Philippe Truan: Le fonds remboursera tous ses emprunts hypothécaires. Le solde sera utilisé pour payer une partie de nos chantiers. Nous avons cinq projets totalisant près de 90 millions de francs et 186 appartements. A ces chiffres s'ajouteront encore quelques appartements que nous construirons dans les combles d'immeubles situés à Genève.

- A l'exception d'un fonds de Swisscanto, tous les fonds immobiliers sont endettés. Pourquoi adoptez-vous une attitude différente de vos concurrents?

- Les autres fonds ont aussi diminué leurs dettes. Dans notre profession, quand vous pouvez lever des capitaux, vous ne pouvez pas acheter d'immeubles, ils sont trop chers. A l'inverse, quand les immeubles sont abordables, vous ne pouvez pas lever de capitaux, c'est à ce moment qu'il faudra s'endetter à nouveau. Il faut adopter une attitude anticyclique.

- La rentabilité des immeubles que vous construisez varie-t-elle en fonction des règlements cantonaux?

- Lorsque l'on construit des logements pour les louer, la principale donnée géographique qui nous touche est le prix du terrain. C'est lui l'arbitre. La lutte est rude, nous pouvons construire et obtenir une rentabilité raisonnable quand on paye le terrain entre 600 et 850 francs le m2. Les promoteurs qui vendent de la propriété par étage peuvent payer deux à trois fois plus, entre 1000 et 2500 francs le m2. Nous construisons dans le but d'obtenir une rentabilité brute comprise entre 6,3% et 7%, ce qui correspond à une rentabilité nette comprise entre 5,8% et 5,1%. Le rachat d'immeubles existants ne permet que des rentabilités brutes de 5% à 5,5%.

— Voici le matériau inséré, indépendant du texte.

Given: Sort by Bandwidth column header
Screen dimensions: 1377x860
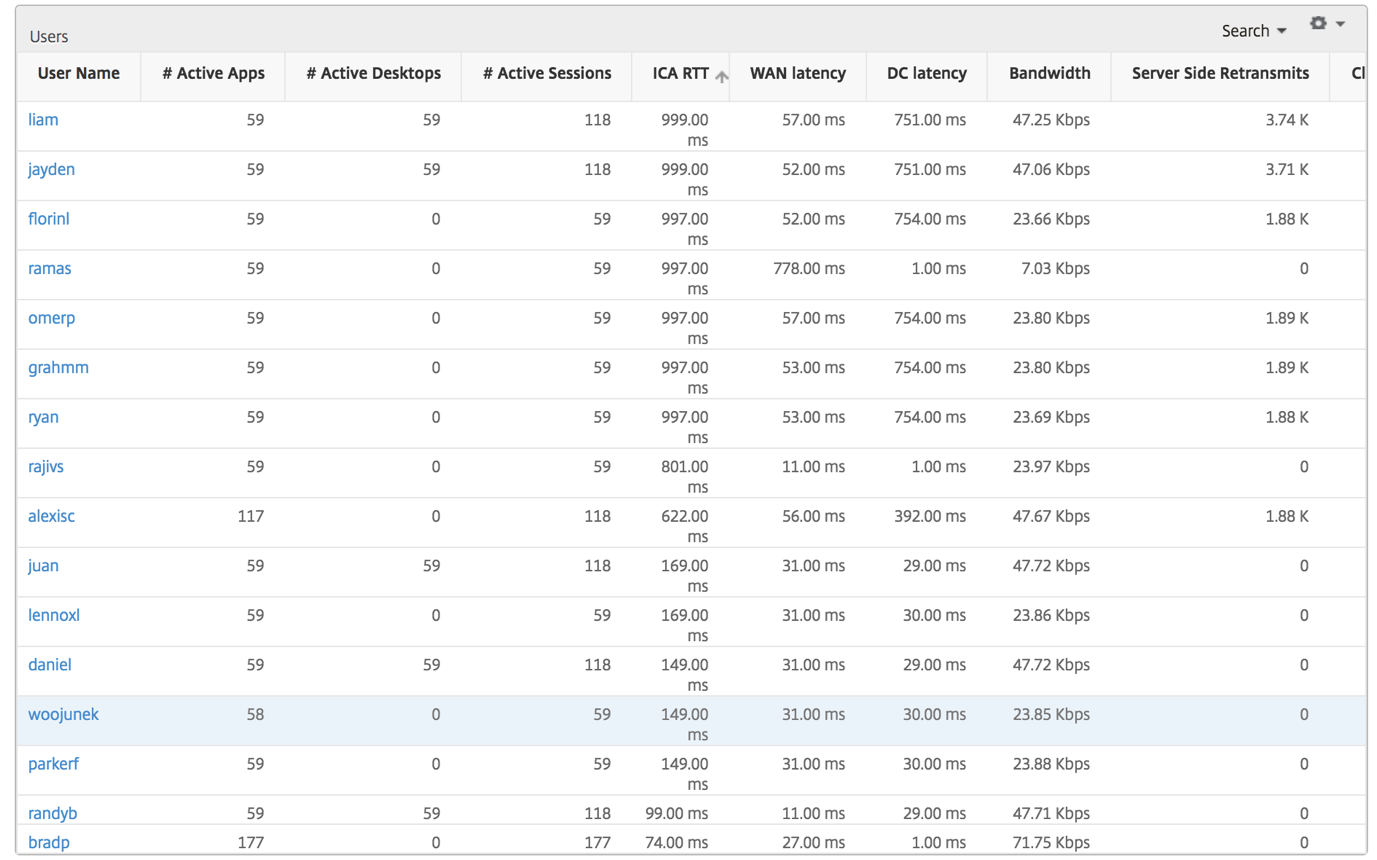Looking at the screenshot, I should pyautogui.click(x=1050, y=73).
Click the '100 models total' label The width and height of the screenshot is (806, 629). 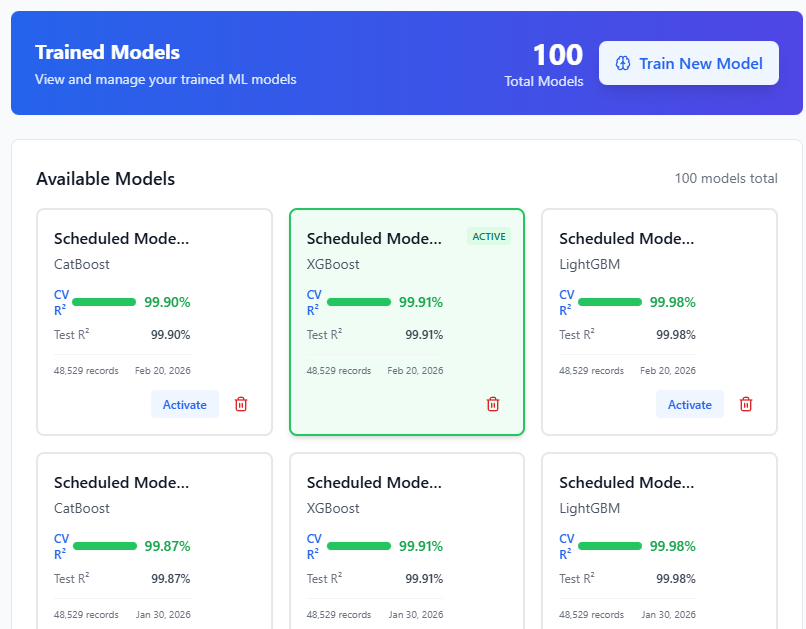click(x=726, y=178)
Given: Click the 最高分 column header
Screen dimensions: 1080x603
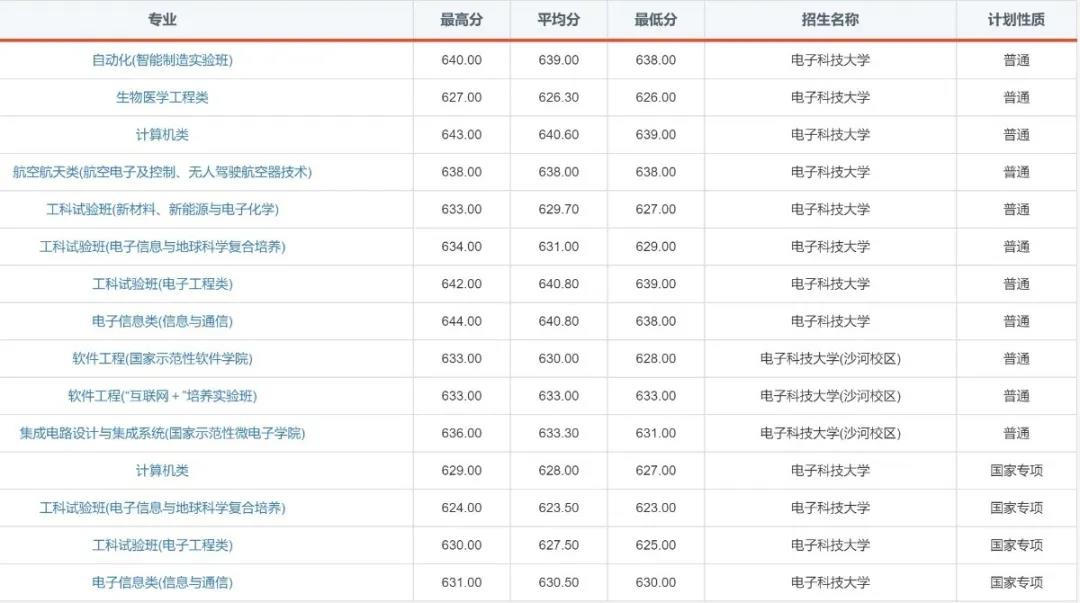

Notre programme de constructions comprend plusieurs bâtiments dans l'agglomération de Lausanne et deux immeubles dans le canton de Genève, à Versoix.

Dans cette commune, la rentabilité est comparable à celle que nous obtiendrons dans le centre de Lausanne, à Beau-Séjour. De l'ordre d'un an a été nécessaire pour obtenir le permis de construire à Versoix alors que six mois sont suffisants dans la capitale vaudoise. Mais cet allongement des délais ne péjore pas la rentabilité, car nous ne payons le prix du terrain que quand le permis est là.

- Les parts du fonds s'achètent avec une prime de plus de 50%, un record pour Solvalor et pour l'ensemble du marché suisse. Quel serait un agio raisonnable?

- Les investisseurs privés sont prêts à payer une prime plus élevée pour notre fonds car ils ne payent pas d'impôts sur le revenu des parts et quasiment pas sur la fortune qu'elles représentent. Les immeubles sont comptabilisés à la valeur qu'ils auraient si on devait tous les vendre assez rapidement. Lorsque l'on en vend un ici ou là, ce que nous faisons, les sommes obtenues dépassent de 10% à 15% les valeurs comptables, cela explique une partie de la prime. Les fonds suisses enregistrent une prime moyenne de 30%, je pense qu'une prime raisonnable serait plutôt de 10% à 20%, mais le marché a toujours raison.

- Pendant longtemps, Solvalor était le seul fonds défiscalisé. Aujourd'hui, vous n'avez plus ce monopole. De combien cela contractera-t-il votre prime?

- Il n'y a que deux nouveaux concurrents, le premier existe depuis plus d'un an. Leur arrivée n'a pas entraîné un recul de notre agio.